Um dos conceitos políticos mais difíceis de avaliar é a estabilidade. Hoje não deve haver uma alma que ache França um país estável. Ao mesmo tempo, os países do Norte da Europa são sempre considerados estáveis, mesmo quando as coligações se desfazem ou partidos de extrema-direita integram o Executivo. Claro que democracias musculadas como Singapura ou autocracias como a China transpiram estabilidade, porque sacrificam ou esmagam direitos fundamentais para qualquer sociedade liberal.
E Portugal? Visto de dentro podemos achar que somos um país a caminho da instabilidade social, económica e política. Mas de fora somos vistos como um país anormalmente estável na Europa do Sul. Não temos os riscos de secessão ou de mudança de regime de Espanha, a violência social de França, os riscos financeiros, orçamentais ou políticos de Itália ou Grécia. E ainda temos, mesmo num cenário extremo, os dois maiores partidos com perto de 60% dos votos.
O sucesso do pacote de habitação mede-se pelo dinamismo do mercado de arrendamento. E isso exige confiança
França, Espanha ou Itália compensam a instabilidade com a dimensão das suas economias. Ser a segunda, terceira ou quarta maior economia da zona euro compensa boa parte das disfuncionalidades políticas ou orçamentais. Portugal não pode usar o argumento da dimensão nem do crescimento potencial. Tem, assim, de valorizar ao máximo a estabilidade e a confiança.
Não foi por acaso que uma das palavras mais repetidas na apresentação do pacote Mais Habitação foi confiança. O Executivo percebeu que o mês e meio de incerteza entre os primeiros anúncios e a sua clarificação provocou desconfiança. Tudo o que o Governo ganhou ao recuperar a iniciativa política e ao pôr em primeiro plano um tema de inegável urgência social perdeu-se numa desnecessária incerteza.
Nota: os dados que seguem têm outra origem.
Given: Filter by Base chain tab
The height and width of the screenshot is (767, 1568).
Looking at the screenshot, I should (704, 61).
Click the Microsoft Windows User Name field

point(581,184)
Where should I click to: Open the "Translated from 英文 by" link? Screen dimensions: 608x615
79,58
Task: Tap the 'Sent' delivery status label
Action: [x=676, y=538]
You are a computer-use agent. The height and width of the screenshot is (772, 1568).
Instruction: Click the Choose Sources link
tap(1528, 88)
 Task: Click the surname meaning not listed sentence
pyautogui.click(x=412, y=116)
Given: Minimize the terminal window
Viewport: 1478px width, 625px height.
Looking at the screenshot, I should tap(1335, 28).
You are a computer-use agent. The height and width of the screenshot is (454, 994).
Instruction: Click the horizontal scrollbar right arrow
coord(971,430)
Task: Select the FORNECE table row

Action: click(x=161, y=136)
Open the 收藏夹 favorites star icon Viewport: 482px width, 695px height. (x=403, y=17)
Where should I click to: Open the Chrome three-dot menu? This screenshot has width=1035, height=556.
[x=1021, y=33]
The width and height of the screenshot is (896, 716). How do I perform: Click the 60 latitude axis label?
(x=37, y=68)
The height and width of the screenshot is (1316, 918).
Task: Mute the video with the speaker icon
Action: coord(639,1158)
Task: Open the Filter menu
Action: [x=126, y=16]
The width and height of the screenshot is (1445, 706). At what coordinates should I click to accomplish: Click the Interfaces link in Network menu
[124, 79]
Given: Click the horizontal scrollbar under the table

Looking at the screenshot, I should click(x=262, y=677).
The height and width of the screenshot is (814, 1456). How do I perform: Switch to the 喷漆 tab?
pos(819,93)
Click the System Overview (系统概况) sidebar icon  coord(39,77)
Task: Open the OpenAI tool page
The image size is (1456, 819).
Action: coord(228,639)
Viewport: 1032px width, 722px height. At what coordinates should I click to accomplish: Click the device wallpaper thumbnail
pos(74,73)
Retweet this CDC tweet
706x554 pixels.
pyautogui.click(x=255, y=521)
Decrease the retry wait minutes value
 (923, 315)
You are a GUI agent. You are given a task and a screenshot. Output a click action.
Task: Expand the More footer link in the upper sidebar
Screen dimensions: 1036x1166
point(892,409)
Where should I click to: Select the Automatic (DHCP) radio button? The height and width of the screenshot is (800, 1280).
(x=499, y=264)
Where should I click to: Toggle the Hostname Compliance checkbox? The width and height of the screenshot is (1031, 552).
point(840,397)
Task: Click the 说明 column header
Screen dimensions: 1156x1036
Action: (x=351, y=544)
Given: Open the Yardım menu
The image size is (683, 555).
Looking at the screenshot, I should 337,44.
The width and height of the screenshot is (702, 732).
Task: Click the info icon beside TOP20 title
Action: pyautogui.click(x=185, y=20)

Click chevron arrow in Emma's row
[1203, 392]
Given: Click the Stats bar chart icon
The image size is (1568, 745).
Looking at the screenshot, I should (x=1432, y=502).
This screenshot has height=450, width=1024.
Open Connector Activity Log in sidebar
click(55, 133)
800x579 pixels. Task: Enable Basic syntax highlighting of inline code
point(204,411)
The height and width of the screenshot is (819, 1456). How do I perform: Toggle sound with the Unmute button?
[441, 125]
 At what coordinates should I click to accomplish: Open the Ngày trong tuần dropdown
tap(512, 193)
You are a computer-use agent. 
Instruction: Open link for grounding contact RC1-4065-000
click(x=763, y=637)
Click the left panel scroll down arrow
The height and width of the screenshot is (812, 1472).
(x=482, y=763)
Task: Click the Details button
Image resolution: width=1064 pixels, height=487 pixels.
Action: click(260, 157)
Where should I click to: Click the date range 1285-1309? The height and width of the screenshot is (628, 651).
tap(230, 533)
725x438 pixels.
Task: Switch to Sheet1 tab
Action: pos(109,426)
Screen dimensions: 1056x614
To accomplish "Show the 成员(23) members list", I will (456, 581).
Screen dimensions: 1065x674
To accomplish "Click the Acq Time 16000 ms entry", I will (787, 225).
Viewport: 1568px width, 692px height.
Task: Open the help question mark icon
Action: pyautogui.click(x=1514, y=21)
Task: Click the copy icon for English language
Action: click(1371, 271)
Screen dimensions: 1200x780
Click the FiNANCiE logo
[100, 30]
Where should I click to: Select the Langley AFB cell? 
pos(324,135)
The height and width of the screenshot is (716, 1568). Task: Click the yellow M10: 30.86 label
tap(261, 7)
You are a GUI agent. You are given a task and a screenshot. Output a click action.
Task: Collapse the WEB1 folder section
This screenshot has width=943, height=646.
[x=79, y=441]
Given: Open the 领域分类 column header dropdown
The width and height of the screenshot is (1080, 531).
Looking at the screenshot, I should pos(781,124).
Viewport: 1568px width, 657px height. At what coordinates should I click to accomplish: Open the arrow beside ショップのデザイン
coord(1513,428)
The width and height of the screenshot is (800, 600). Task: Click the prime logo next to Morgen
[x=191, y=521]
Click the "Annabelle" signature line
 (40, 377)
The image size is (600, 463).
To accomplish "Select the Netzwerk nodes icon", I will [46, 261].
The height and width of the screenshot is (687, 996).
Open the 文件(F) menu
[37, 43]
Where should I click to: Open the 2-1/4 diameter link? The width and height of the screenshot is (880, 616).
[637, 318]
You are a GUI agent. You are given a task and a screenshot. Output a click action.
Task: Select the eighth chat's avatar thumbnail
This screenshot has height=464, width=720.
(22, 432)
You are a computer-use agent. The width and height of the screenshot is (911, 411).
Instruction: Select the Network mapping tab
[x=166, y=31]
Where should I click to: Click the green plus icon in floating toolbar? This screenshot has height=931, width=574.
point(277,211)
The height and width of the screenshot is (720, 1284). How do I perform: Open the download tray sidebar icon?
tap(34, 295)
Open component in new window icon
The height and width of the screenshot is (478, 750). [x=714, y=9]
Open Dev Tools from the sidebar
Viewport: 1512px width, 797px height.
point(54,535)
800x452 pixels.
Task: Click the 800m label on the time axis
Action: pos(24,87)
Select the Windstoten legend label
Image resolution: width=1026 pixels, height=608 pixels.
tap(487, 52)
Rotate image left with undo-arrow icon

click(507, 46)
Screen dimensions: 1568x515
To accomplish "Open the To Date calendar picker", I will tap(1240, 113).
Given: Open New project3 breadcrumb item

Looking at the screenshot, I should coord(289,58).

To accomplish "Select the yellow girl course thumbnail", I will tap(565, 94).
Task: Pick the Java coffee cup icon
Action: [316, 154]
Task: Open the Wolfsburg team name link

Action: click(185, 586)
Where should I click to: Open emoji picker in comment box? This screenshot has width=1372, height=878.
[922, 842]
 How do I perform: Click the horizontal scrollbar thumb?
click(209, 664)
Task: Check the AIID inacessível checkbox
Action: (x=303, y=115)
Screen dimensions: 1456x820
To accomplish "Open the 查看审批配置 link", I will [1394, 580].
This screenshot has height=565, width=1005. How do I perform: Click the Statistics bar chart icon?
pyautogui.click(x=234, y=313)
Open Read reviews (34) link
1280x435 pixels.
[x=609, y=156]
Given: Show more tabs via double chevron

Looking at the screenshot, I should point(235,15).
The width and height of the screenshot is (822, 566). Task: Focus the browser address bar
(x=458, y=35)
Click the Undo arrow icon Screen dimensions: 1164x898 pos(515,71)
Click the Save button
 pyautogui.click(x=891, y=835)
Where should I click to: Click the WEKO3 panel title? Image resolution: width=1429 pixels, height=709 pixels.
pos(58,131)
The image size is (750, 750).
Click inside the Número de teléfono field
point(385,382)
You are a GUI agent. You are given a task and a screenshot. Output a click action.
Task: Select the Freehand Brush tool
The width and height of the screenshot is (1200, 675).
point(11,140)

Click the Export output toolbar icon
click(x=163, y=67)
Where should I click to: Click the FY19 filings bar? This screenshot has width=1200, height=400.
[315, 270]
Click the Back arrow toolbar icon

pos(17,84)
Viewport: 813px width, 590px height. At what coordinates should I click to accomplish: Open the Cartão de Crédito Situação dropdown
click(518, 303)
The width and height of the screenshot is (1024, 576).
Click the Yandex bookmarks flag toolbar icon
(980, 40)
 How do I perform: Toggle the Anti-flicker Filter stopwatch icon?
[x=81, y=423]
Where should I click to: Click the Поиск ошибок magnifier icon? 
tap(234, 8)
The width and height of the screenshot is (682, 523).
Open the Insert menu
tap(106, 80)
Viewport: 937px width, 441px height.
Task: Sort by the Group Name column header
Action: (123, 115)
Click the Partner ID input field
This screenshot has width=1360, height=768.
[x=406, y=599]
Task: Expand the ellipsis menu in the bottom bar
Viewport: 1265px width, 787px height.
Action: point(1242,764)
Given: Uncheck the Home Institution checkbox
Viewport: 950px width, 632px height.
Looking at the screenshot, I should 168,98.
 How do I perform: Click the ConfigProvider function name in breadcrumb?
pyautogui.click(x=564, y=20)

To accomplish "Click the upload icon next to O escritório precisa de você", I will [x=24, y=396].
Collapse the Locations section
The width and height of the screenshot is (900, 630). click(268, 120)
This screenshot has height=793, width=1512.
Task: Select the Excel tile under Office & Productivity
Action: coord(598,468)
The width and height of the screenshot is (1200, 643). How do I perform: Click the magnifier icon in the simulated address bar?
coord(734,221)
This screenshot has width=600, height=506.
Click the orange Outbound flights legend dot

Os três temas que o Governo reconheceu como mais polémicos são radicalmente diferentes e deviam ter sido calibrados antes da primeira apresentação. O fim dos vistos gold é politicamente mais fácil, até porque Bruxelas quer o fim destes programas; as restrições ao alojamento local são claramente populares, mas têm efeitos económicos que devem ser pensados; o arrendamento coercivo corre riscos de ser iníquo e assimétrico (só 35 concelhos é que têm o levantamento de imóveis devolutos feito!).
Mas a medida do sucesso deste pacote está na dinamização do mercado de arrendamento e na alocação de meios públicos à construção e disponibilização de edificado. Para isso, o Governo precisa de envolver milhares de agentes privados. E isso exige sempre confiança e estabilidade. As últimas semanas não ajudaram.